TASK OBJECTIVE> Every record below should be printed again exactly, with its pictures removed.
PROVIDED INFORMATION START
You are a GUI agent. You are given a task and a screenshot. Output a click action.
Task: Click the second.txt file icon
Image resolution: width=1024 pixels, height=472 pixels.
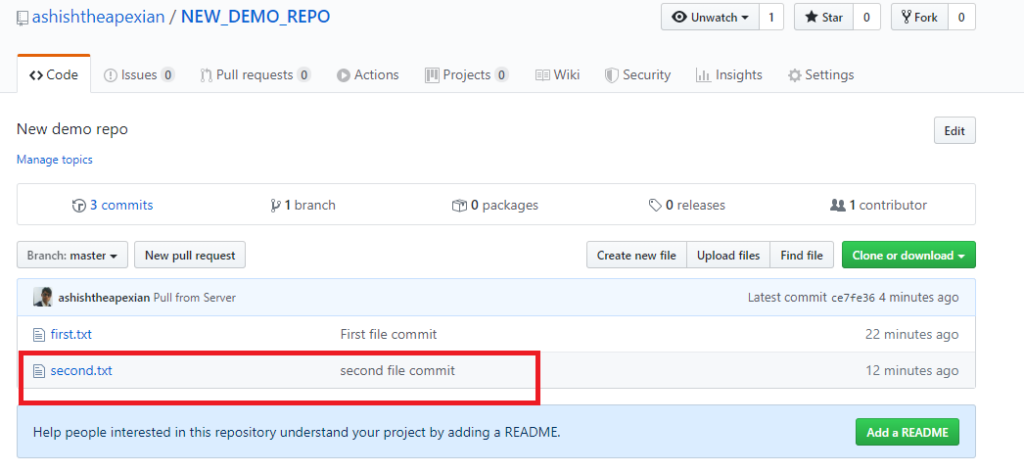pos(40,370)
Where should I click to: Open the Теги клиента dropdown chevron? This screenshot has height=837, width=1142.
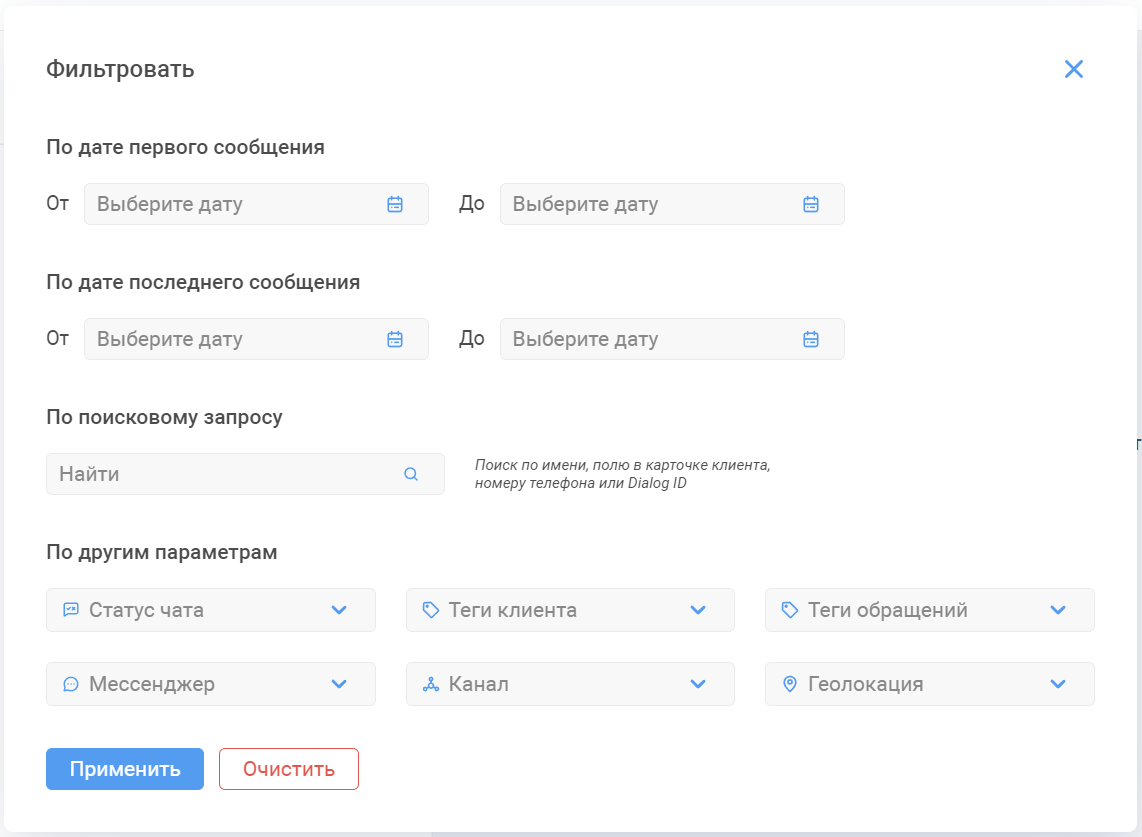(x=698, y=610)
PROVIDED INFORMATION END
ANSWER TO THE PROBLEM>
You are a GUI agent. You are given a task and a screenshot. Output a click action.
Task: Click the second.txt file icon
Image resolution: width=1024 pixels, height=472 pixels.
pos(40,370)
Where should I click to: Open the Теги клиента dropdown chevron? This screenshot has height=837, width=1142.
(x=698, y=610)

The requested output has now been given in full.